Perhaps these free deliveries would be necessary marketing because the company would know that goodwill would be created from the program to people who don’t already eat the company’s rice, but also because the company would project additional future revenue through the new paying customers that would exist as the millions who got the free rice quickly move out of poverty and are able to pay for nicer rice, and more rice than the free program provided.

People will move out of poverty for the main reasons that they are already moving out of poverty today, but also because of corporate “free stuff advertising” programs like this from the rice company and other companies, but also from the freedom that that food security provides. Freedom to no longer worry about farming, but rather start thinking about what you can learn, and the freedom to think about how your family’s life can be improved, beyond the old worry of where you’ll get your next meal.
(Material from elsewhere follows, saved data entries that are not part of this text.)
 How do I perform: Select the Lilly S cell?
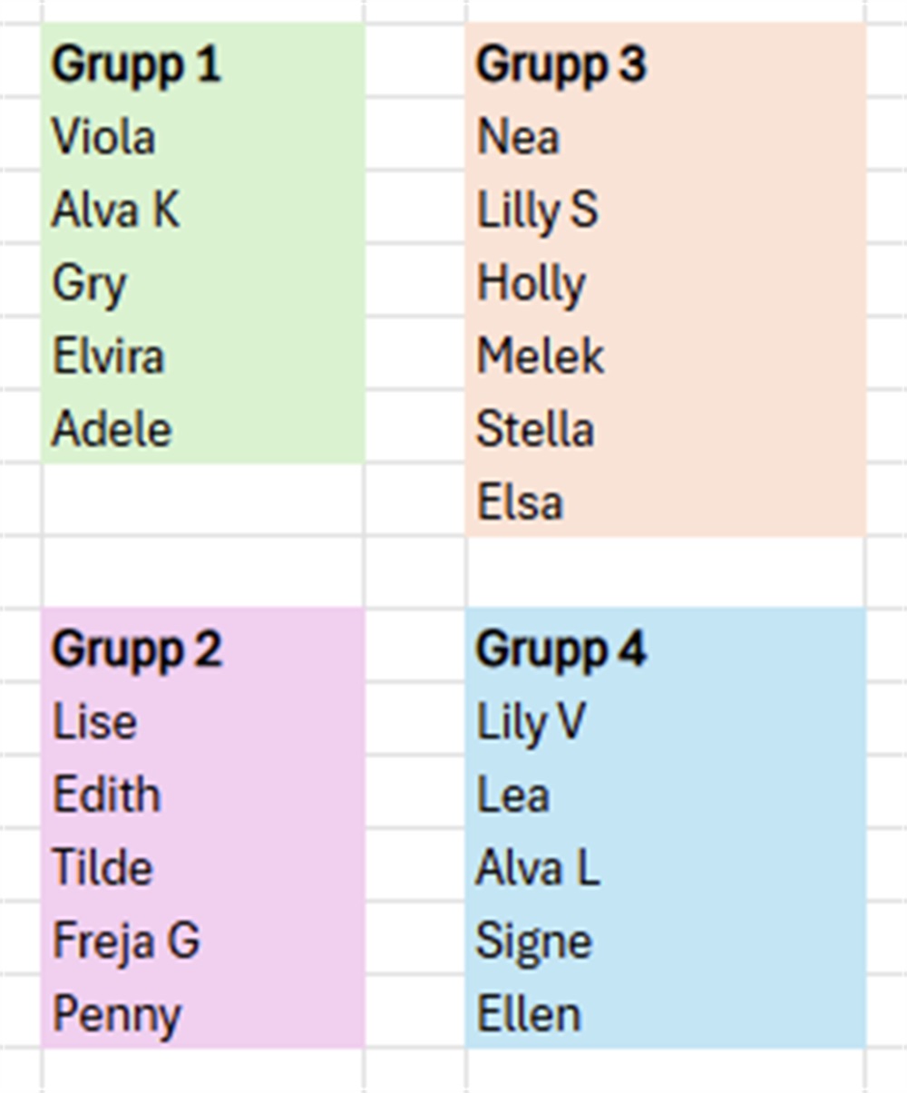538,210
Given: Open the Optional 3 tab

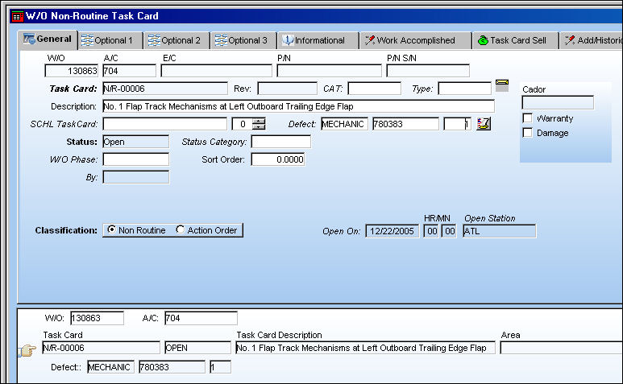Looking at the screenshot, I should coord(243,40).
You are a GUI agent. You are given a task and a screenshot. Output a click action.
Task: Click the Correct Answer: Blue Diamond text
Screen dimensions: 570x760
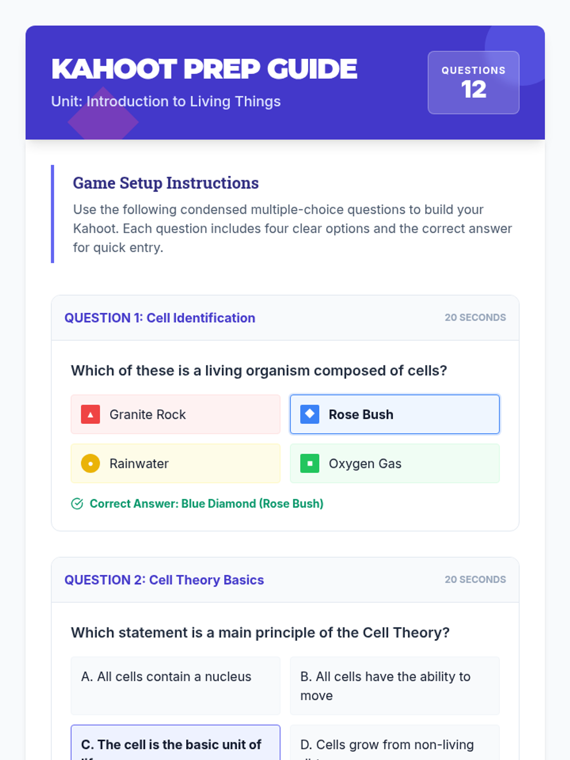(206, 504)
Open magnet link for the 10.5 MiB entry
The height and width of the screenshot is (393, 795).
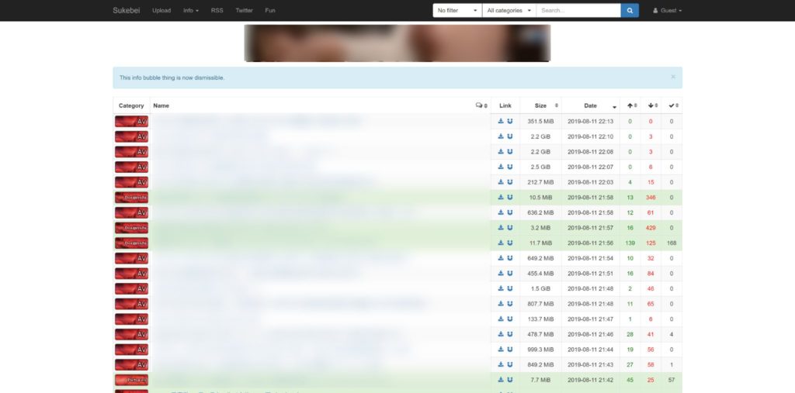[x=510, y=197]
I’d be more willing to buy a house from the company who 3D printed a free, small, basic but practical apartment that I got to rent for free for the past few months or years. And as these “free” programs (they’re really just advertising programs) grow, they’ll move up the economic and technological chain until “basic” smartphones, cell service, and computers are free, as well as there being free basic vitamins, education, and clothing.

Because our world will have such an abundance of stuff because of office work done by AI, fully autonomous robotic factories, and 3D printers and food synthesizers owned by nearly everyone in the middle class, it will only make sense for corporations to get their foot in the door by offering free, high quality goods and services to everyone. The people who pay will be those who can afford to pay more for premium goods and services.

Will cars ever be free? Perhaps not, but basic, for-profit transportation services may be free, and a 3D printed car might be really cheap from the local auto garage/repair shop. Maybe the Universal Basic Income so often talked about will hardly be necessary, because the goods and services people need most will be totally taken care of through corporate philanthropy (some might call “advertising”) programs.

But will companies really give stuff away for free? Competition that is also advertising this way will make it necessary, but also, society’s disdain for ads will demand it. We hate ads now, but in a world of even greater abundance, we will find most traditional ads unacceptable and we will say to ourselves, “The company should let me use their goods and services for free: I want to see if it’s worth it to pay for their premium products.” And as this gets popularized, almost every industry on Earth will have to go along.

Right now, we’re at the cusp of most intellectual property being free. When will the free movement move into physical goods and services, and where will it end? One day, will all goods and services except the nicest yachts, planes, and spaceships (perhaps the Millennium Falcon will have a price: I’ve wanted one for a long time) be free for all but the most monastic hermits who decide to colonize Mars, Pluto, or even another solar system?